Following our successful expression of Hfas344 in A. oryzae, we then co transformed it with its adjacent FADox biosynthetic gene, allowing the production of two novel caryophyllene oxides (compounds 2 and 3), along with two previously known oxygenated caryophyllene isomers (compounds 1 and 4). The presence of more than one hydroxyl group in the produced caryophyllene isomers suggests that FADox is multifunctional [28]. Such multifunctionality of tailoring enzymes has been demonstrated in the biosynthesis of both aphidicolin and ophiobolin, where one cytochrome P450 oxidoreductase catalyses two [29] and four oxidations [30], respectively. The possibility remains however that some of these additional oxidations observed in the production of 1–4 are performed by the host rather than as a result of the transgenes, but if this is the case, they are only possible following the prior action of the FADox, as they are not observed when the Hfas344 SQS alone has been expressed.

Conclusion

In this work, we aimed to assign the biosynthetic gene cluster of naematolin. Naematolin is a bioactive bicyclic sesquiterpene that naturally initiates from caryophyllene core in Hypholoma species. Its antiviral, antioxidant and antimicrobial activity is well documented. However, its development as potential drug has been hindered by its low titre and structure complexity. To scale up production and further modify its chemical structure for the development of novel bioactive molecules, its biosynthetic gene cluster was a prerequisite.

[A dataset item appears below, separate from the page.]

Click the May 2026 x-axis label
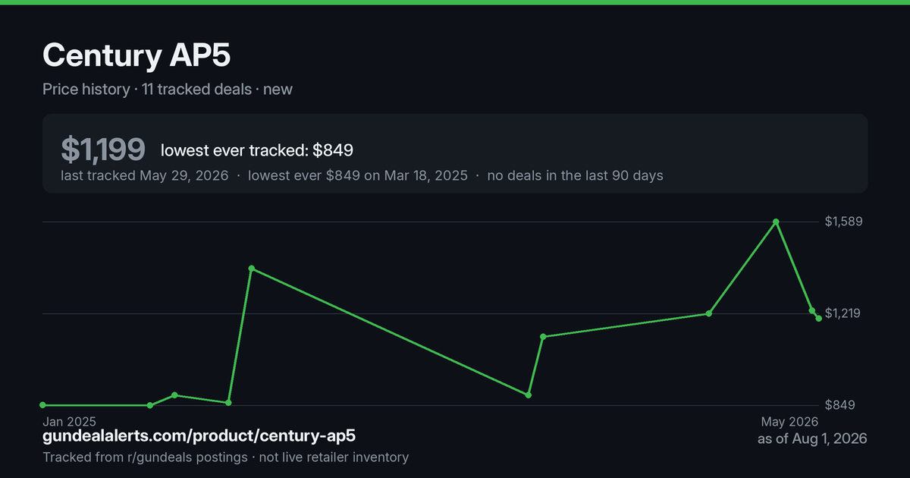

Our start point was sequencing the whole genome of the native producer Hypholoma and predict all potential terpene synthases. This was followed by sequence analysis and heterologous expression of putative SQS with their related tailoring genes in A. oryzae, allowing the production of caryophyllene and four analogous derivatives of which two have shown novel chemical structure. Caryophyllene itself has many medical properties, including insecticidal, apoptosis stimulator, antileishmanial and antifungal activities [31,32,33,34,35,36], indicating its biosynthetic gene could help in the development of novel caryophyllene derivatives, especially that its oxygenated forms have shown antimicrobial activity against B. subtilis throughout this research.

This is the first report of caryophyllene synthase being identified from basidiomycetes and of a FAD tailoring gene involving in two oxidation reactions. Revealing such genes involved in sesquiterpene antimicrobials will therefore provide an important tool to enhance effects of nature-based drugs.